Case Of Hepatic Castleman'S Disease Presenting As A Malignancy: Challenging Diagnosis And Literature Review

Castleman's disease (CD) is a very rare lymphoproliferative disorder, first reported as a form of localized mediastinal lymphadenopathy. The pathogenesis of CD has not been fully elucidated, however, a defect in immune regulation has been suggested to cause excessive proliferation of lymphoplasma cells. To the best of our knowledge, 14 cases of hepatic CDs have been reported. The current study presents a rare case of localized hepatic CD with a review of the related literature. A 60-year-old asymptomatic woman underwent partial hepatectomy due to a hepatic mass incidentally found and presumed to be malignant.
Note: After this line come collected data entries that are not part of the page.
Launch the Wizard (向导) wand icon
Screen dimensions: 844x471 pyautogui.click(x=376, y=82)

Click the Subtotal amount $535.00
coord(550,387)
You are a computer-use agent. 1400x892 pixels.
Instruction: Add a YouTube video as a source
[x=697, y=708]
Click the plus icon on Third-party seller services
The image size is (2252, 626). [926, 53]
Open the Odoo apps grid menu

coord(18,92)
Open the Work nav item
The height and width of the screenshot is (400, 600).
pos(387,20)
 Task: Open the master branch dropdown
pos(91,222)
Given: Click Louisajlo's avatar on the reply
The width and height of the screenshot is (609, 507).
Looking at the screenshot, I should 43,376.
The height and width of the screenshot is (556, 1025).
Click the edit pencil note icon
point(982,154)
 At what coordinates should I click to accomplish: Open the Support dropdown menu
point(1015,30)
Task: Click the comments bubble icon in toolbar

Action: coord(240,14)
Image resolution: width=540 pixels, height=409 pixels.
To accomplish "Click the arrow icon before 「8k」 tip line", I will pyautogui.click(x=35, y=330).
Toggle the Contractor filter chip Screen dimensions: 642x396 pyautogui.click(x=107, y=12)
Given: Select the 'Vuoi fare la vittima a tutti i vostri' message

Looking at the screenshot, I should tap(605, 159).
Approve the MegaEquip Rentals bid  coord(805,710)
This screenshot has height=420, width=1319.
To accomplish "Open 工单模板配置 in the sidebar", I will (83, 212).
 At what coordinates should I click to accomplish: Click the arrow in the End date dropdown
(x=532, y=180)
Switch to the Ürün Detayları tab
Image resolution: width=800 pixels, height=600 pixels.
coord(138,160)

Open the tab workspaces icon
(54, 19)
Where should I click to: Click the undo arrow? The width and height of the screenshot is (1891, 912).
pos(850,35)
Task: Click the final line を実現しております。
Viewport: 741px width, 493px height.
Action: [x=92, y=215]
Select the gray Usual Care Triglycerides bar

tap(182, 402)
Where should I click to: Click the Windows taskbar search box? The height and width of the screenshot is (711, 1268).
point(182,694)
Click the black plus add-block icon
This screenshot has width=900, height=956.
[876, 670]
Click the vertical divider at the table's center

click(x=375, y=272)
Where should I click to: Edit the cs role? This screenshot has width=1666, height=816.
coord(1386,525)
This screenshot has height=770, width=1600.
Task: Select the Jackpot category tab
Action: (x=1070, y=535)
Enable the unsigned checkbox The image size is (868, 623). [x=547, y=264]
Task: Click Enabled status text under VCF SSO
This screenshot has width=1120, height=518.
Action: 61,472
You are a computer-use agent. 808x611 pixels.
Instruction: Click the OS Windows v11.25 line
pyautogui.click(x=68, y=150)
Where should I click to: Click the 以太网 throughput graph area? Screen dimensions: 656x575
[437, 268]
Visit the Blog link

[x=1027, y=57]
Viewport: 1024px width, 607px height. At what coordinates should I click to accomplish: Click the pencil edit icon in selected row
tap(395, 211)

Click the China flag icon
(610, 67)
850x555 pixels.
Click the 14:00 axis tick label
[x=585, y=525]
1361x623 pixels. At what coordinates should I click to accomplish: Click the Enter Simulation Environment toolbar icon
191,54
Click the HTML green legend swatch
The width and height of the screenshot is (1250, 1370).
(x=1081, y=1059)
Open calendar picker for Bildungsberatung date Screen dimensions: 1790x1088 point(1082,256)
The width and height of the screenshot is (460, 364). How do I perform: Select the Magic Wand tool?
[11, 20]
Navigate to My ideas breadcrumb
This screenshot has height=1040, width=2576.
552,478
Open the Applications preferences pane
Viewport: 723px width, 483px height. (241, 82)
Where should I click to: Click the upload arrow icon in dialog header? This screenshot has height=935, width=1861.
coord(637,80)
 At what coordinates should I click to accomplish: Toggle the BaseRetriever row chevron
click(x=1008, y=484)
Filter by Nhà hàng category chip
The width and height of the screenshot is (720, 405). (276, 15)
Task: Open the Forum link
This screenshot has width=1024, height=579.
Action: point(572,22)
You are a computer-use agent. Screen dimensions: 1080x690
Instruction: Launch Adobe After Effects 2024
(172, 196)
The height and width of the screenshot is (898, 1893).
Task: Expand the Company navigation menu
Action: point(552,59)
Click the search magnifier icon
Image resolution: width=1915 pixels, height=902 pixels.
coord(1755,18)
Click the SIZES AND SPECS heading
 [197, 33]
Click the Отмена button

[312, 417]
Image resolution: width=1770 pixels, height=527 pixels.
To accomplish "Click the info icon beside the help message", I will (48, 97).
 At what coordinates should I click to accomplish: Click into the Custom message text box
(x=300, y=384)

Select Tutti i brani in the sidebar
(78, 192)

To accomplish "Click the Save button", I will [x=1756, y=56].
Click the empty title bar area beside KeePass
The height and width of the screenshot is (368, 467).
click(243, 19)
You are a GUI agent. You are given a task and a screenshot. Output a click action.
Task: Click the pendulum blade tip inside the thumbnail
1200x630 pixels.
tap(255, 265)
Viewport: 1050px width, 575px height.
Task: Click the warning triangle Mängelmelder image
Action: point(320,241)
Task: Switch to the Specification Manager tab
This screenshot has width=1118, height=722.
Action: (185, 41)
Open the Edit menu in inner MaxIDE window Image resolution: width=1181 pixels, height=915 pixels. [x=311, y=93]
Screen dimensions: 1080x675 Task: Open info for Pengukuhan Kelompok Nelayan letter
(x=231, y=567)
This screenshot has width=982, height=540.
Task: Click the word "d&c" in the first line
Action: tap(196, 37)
Grossly, the liver showed a well-defined pinkish yellow mass of 3.8 x 3.5 cm in size in segment 6/7. Microscopically, it was composed of follicular hyperplasia with extensive inter-follicular hyalinized vessels and numerous plasma cells, suggesting CD of the mixed hyaline vascular and plasma cell type. Based on this case and a review of the literature, preoperative diagnosis of CD at unusual sites is challenging and sometimes inaccurate. After undergoing surgical excision only, the patient was followed up over a nine-year period with no recurrence or progression to the more aggressive form.